Frost and Flood finally approached, with long faces and slow steps. Frost was tugging hard on his beard, and Flood watched his feet, looking as if he might cry.

“There’s nothing here,” Frost said wearily. “The cave goes back some, but then…” The dwarf stopped with a perplexed look.

“Then what?” Persephone asked.

“Stops…sort of.” Flood said. “There’s an opening, but we can’t get through.”

“Rain tried chipping it away, but nothing happened,” Frost said. “He’s still sitting there trying to figure it out. It’s like…it’s like the world ends here.”

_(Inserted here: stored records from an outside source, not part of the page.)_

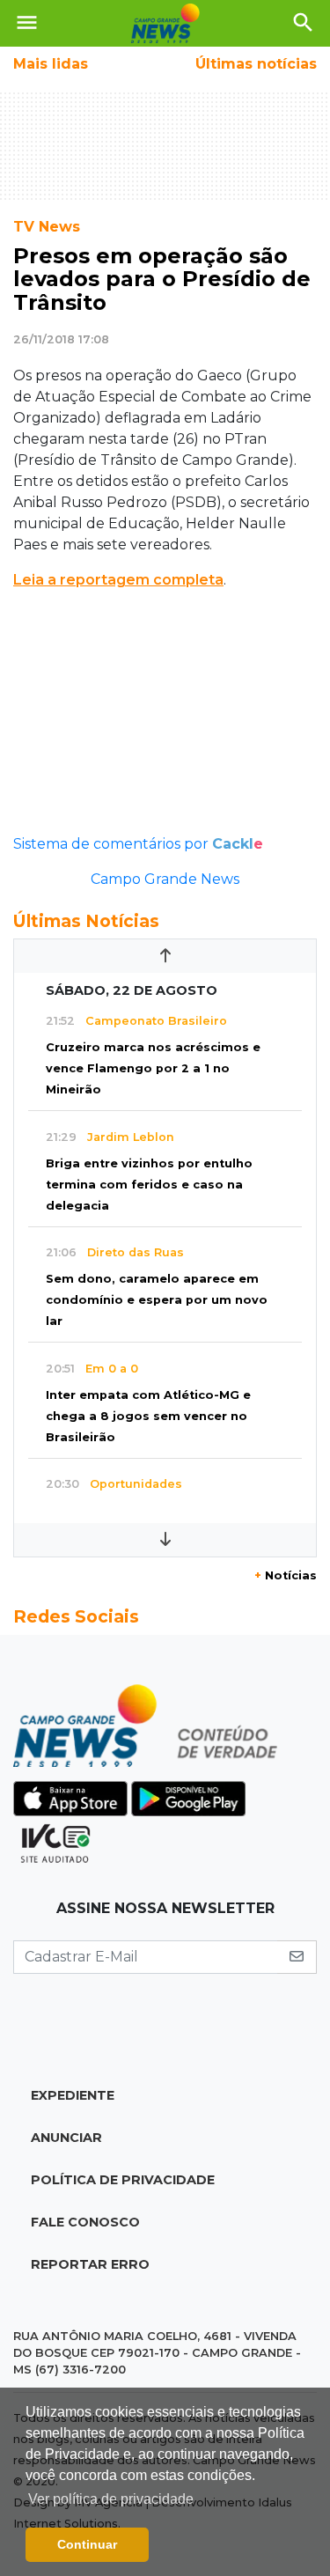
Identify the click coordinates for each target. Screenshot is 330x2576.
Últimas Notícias (86, 920)
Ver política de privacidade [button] (111, 2498)
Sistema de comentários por (138, 843)
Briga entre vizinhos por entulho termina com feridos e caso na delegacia (149, 1184)
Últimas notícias (256, 63)
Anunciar (66, 2137)
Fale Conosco (85, 2222)
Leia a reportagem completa (118, 579)
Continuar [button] (87, 2544)
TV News (46, 226)
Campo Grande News (165, 879)
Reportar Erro (90, 2264)
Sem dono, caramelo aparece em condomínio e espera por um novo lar (157, 1300)
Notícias (285, 1575)
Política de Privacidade (123, 2180)
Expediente (72, 2095)
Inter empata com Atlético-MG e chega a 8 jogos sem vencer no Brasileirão (148, 1416)
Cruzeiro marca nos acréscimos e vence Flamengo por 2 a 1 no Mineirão (153, 1068)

“So much effort, so much risked, and all for nothing,” Flood whimpered. “There isn’t any treasure.”

“Yes, there is,” Brin declared. She had managed to disassemble nearly half the stack of tablets, carefully placing each on the ground, where she examined them with the glowstone. “This is it. This is the treasure.”

The dwarfs looked at her more than skeptically—they shot her looks of irritation as if she’d made a joke at a funeral.

“Those are just pieces of stone, Brin,” Moya said.

“No they aren’t,” the girl said. “These are tablets. Just like I was making.” She held one up and positioned the gem below it so they could see chiseled markings on its surface. “These are words. This is a story. It’s marked down in the same language as the rol symbols. And…” She looked up excitedly. “I think I can understand some of it.”

The dwarfs, who had never lost their frowns, began to scowl and shake their heads in disgust.

What did they expect? Persephone thought. Gold, diamonds? Well, certainly not etched tablets.

“What do they say?” Roan asked, already working to add the feathers to her little spears. She made a split along the wood’s shaft and slid the straightest feathers through it.